● **Passage**
========
Fair Value Method.  We account for our holdings in NuPathe, a publicly traded partner company, under the fair value method of accounting. Unrealized gains and losses on the mark-to-market of our holdings in fair value method companies and realized gains and losses on the sale of any holdings in fair value method companies are recognized in Other income (loss), net in the Consolidated Statements of Operations.

Equity Method.  We account for partner companies whose results are not consolidated, but over whom we exercise significant influence, using the equity method of accounting. We also account for our interests in some private equity funds under the equity method of accounting, based on our non-controlling general and limited partner interests. Under the equity method of accounting, our share of the income or loss of the partner company is reflected in Equity income (loss) in the Consolidated Statements of Operations. We report our share of the income or loss of the equity method partner companies on a one quarter lag. We include the carrying value of equity method partner companies in Ownership interests in and advances to partner companies and funds on the Consolidated Balance Sheets.

When the carrying value of our holdings in an equity method partner company is reduced to zero, no further losses are recorded in our Consolidated Statements of Operations unless we have outstanding guarantee obligations or have committed additional funding to the equity method partner company. When the equity method partner company subsequently reports income, we will not record our share of such income until it equals the amount of our share of losses not previously recognized.

Cost Method.  We account for partner companies which are not consolidated or accounted for under the equity method or fair value method under the cost method of accounting. Under the cost method, our share of the income or losses of such partner companies is not included in our Consolidated Statements of Operations. We include the carrying value of cost method partner companies in Ownership interests in and advances to partner companies and funds on the Consolidated Balance Sheets.

Available-for-Sale Securities . We account for our ownership interest in Tengion, Inc. as available-for-sale securities. Available-for-sale securities are carried at fair value, based on quoted market prices, with the unrealized gains and losses, net of tax, reported as a separate component of equity. Unrealized losses are charged against net income (loss) when a decline in the fair value is determined to be other than temporary.

Critical Accounting Policies and Estimates

Accounting policies, methods and estimates are an integral part of the Consolidated Financial Statements prepared by management and are based upon management’s current judgments. These judgments are normally based on knowledge and experience with regard to past and current events and assumptions about future events. Certain accounting policies, methods and estimates are particularly important because of their significance to the financial statements and because of the possibility that future events affecting them may differ from management’s current judgments. While there are a number of accounting policies, methods and estimates affecting our financial statements, areas that are particularly significant include the following:

 

Impairment of ownership interests in and advances to partner companies and funds;

 

Accounting for participating interests in mezzanine loans receivable and related equity interests;

 

Income taxes;

 

Commitments and contingencies;  and

 

Stock-based compensation.
========
(Pointing records for text and elements)

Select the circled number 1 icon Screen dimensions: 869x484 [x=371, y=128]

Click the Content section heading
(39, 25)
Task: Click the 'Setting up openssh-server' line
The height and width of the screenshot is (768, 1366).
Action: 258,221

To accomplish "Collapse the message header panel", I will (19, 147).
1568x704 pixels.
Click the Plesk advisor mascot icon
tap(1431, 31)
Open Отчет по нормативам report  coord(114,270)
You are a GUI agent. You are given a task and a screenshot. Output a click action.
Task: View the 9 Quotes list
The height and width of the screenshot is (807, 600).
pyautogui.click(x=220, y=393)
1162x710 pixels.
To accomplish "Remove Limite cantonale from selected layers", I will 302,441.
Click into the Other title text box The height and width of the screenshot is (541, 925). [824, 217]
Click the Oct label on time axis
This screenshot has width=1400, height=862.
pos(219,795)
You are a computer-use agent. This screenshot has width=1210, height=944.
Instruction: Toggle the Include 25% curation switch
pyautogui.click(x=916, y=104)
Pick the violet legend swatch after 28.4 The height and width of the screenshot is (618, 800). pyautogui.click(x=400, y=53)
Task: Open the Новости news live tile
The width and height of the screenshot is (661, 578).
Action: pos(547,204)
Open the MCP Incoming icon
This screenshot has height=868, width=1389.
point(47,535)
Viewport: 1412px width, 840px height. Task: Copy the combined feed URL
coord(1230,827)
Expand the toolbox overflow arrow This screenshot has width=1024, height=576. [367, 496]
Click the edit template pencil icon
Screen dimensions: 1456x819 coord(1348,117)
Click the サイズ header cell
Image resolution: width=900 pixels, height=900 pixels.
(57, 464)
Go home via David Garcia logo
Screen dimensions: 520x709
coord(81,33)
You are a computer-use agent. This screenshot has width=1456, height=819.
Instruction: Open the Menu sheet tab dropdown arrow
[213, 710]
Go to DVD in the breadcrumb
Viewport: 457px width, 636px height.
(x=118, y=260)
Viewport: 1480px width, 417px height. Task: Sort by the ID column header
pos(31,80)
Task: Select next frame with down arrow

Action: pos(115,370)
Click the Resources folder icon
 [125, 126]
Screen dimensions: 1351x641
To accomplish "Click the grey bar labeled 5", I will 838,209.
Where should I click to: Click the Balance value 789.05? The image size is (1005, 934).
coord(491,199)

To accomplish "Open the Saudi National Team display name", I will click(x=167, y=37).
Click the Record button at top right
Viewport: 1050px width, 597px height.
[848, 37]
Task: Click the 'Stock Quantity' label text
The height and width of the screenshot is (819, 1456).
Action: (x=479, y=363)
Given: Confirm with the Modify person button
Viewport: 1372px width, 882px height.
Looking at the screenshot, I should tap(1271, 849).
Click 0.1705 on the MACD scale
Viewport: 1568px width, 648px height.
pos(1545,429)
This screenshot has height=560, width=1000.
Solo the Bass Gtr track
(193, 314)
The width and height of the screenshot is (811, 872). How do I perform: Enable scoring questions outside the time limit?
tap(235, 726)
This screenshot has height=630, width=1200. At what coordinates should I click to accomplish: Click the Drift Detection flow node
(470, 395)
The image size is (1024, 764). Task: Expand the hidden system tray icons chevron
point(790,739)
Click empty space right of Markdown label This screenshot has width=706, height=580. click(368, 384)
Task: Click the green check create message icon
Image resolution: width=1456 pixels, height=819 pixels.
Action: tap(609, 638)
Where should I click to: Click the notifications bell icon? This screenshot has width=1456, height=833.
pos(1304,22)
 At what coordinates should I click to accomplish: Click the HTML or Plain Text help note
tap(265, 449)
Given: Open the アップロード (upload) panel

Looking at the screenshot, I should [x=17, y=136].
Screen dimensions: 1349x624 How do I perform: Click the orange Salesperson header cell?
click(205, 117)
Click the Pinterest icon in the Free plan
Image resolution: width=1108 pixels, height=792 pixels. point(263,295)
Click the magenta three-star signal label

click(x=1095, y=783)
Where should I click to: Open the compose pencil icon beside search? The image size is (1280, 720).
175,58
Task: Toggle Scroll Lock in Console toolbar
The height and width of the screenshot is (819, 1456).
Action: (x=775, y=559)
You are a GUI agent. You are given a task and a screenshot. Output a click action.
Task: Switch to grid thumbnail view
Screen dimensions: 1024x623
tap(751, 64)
========
● **Objective 1**
According to the accounting passage, why are certain accounting policies, methods and estimates particularly important? Please answer in one to three sentences.
● **Objective 2**
How many lines of the records contain the string "coordinates"? Give only the number.
The passage and the records are unrelated to each other.

● **Correct response 1**
They are particularly important because of their significance to the financial statements. Another reason is that future events affecting them may differ from management's current judgments.

● **Correct response 2**
2